Gerçekten doktorluk zor meslek. Elbette ki daha rahat sayılabilecek veya çok daha zor branşları da vardır. Fakat burada kalp gibi, en önemli sayılan bir operasyonu geçiren veya geçirecek olan insanlarla uğraşmak kolay bir konu olmasa gerek. Yapılan iş yanında, manevi açıdan da zor bir konu.

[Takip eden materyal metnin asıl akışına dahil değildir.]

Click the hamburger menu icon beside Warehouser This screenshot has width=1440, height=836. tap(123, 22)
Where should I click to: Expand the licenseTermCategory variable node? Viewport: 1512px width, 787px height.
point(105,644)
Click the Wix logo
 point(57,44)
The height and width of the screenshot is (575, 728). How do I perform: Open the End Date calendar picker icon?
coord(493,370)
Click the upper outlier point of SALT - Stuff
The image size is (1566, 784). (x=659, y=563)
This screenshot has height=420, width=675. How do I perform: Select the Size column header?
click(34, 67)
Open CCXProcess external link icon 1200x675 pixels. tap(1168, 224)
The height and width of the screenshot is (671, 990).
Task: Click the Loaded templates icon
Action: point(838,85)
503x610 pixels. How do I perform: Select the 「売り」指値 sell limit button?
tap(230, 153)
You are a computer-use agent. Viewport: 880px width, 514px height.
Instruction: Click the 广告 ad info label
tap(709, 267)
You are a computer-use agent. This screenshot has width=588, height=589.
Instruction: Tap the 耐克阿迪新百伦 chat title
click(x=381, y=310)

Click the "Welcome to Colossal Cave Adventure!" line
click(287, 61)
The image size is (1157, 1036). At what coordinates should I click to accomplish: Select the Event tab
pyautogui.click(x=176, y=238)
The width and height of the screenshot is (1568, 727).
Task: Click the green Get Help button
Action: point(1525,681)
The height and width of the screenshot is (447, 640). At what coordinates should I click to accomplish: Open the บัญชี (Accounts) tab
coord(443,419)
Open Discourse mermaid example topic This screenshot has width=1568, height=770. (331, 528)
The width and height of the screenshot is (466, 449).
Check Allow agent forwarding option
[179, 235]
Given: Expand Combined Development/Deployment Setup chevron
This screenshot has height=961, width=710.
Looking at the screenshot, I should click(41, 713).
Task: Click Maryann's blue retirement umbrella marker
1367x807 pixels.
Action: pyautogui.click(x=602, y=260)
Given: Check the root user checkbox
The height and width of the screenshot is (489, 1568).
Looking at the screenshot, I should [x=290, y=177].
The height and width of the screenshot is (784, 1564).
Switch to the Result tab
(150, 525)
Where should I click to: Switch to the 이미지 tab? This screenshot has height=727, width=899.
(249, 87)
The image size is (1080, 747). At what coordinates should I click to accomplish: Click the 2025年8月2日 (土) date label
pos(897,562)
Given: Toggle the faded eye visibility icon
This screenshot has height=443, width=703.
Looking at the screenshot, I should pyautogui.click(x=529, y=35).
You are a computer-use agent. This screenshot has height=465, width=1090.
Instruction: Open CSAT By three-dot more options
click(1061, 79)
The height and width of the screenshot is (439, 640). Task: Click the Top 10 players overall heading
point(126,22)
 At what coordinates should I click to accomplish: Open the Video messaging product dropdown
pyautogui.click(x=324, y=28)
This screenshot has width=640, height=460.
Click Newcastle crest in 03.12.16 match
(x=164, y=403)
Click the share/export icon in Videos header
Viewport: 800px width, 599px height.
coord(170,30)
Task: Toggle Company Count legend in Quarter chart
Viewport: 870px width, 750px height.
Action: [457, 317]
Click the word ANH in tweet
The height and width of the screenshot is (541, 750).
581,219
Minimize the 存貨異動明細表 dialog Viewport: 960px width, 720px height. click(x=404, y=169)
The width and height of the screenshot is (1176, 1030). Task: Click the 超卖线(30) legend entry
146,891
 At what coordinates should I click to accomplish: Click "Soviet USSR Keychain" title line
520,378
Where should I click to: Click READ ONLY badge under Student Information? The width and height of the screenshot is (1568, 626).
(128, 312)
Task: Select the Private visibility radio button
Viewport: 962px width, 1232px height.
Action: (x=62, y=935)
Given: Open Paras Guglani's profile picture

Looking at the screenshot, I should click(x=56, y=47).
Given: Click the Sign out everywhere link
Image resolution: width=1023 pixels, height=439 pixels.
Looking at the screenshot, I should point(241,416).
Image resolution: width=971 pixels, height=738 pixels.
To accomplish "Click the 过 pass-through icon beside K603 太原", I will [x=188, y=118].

Her yatakta ciddi durumda olan hastalar yatıyordu. Aralarında ilginç tipler de vardı. Şansımdan mı nedir, tam yanımda yaşlıca bir amca yatıyordu. Ayak damarları tıkandığı için bir ayağı kangren olmuş ve bu nedenle kesilme zorunluluğu varmış. Çok sıkıntılıydı. On-onbeş dakikada bir yatağa oturuyor ve beni buradan çıkarın, beni 'eve gönderin, diye bağırarak gitmeye kalkışıyordu. Hemşire ve doktorlar hemen koşuşuyorlar ve zorla yatırmaya çalışıyorlardı. Zor bir durumdu. Güler misin ağlar mısın belli değil. İkna etmeye çalışıyorlardı ama adam güçlü kuvvetliydi ve beş-altı kişi yatağa yatırmakta zorlanıyorlardı.
 
Artık gece yarısı olmuştu. Bana yapılan ilaçlardan olsa gerek, dünyaya daha rahat bir gözle bakabiliyordum. Bir teslimiyet içerisindeyim. Bekliyorum sadece. Bir ara lavman yaptılar. Eşim geldi gitti. Evlatlarımı görmek istediğimi söyledim. Kızımla oğlum geldiler. Üzüntülüydüler. Fidan gibi karşıma dikildiler. Neler söyledim neler dediler hatırlamıyorum. Çocuklarımın yanında ağlamadım ama onlar çıkınca bir iki damla yaş gözlerimden aşağı aktı. Gece yarısı nöbetçi bir hemşire kızla, biraz sohbet ettik. Bulgaristan göçmeniymiş. Çok tutumlu olduklarından ailede herkesin çalıştığından ve iki yıl içinde ev yaptıklarından bahsetti. Bir ara eşim geldi. Ama şu an biliyorum ki hiç bir şekilde panik içinde olmadım. Ama yine de bir kalp ameliyatı olacaktım. Sevdiklerimi bir daha görmek var mı, yok mu, düşündüm mü, düşünmedim mi bilmiyorum. Sonra her tarafımı traş ettiler. Traş bitti. Traş yapılırken zaten yarı uykulu idim... . . ve gerisini hatırlamıyorum.